- **Records to use**
-.-.-

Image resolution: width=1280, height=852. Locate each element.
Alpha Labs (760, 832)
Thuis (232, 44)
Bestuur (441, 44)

-.-.-

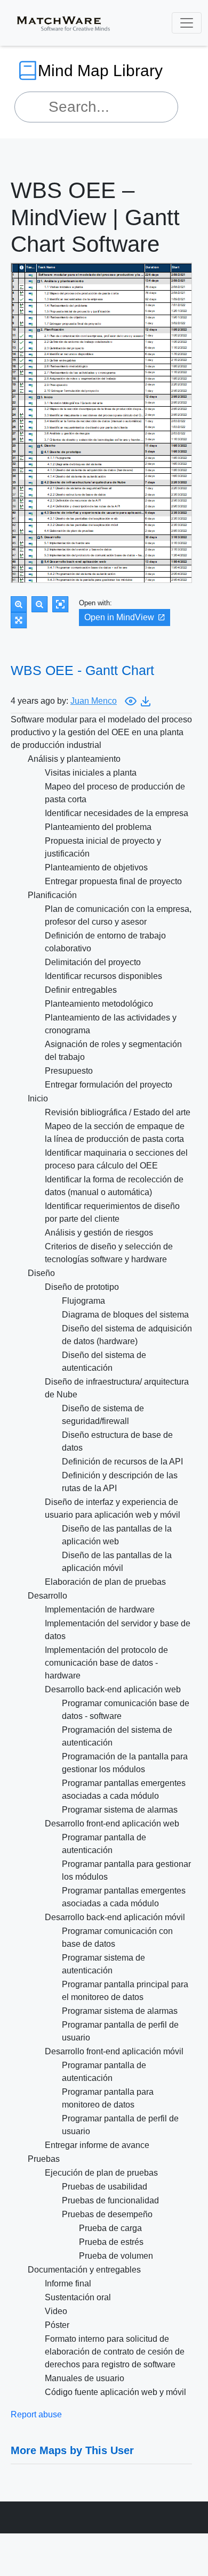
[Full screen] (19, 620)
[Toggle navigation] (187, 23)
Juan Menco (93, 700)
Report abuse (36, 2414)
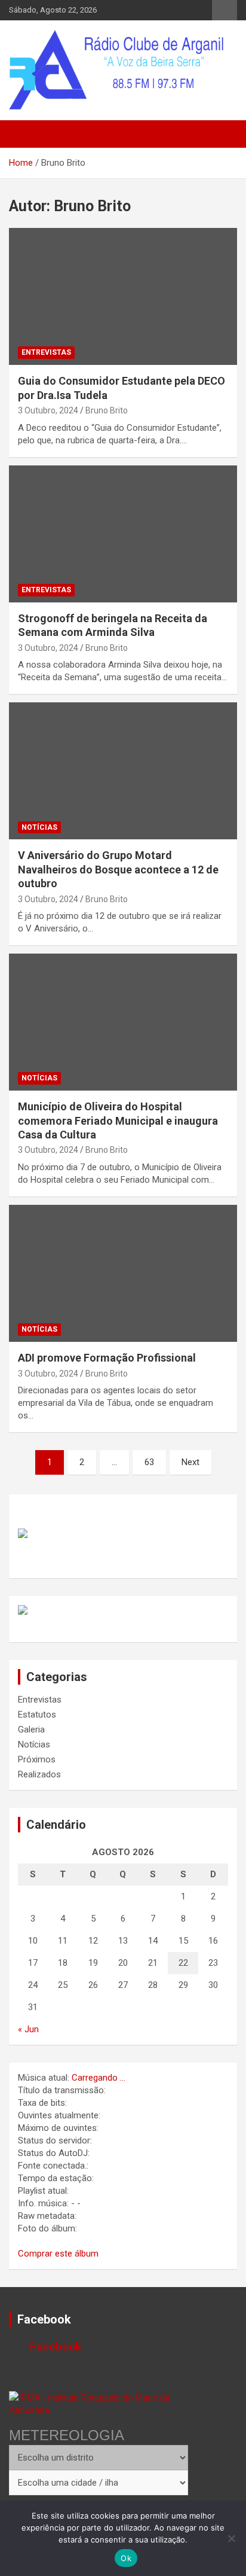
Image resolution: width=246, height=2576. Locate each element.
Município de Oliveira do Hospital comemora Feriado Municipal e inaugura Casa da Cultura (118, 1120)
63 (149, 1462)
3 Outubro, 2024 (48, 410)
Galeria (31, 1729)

-.-.-

- **Brief**
Copy, from the material above, each line in which the string "Locate" occurs.

- **Result of the task**
Image resolution: width=1280, height=852. Locate each element.
Image resolution: width=246, height=2576. Locate each element.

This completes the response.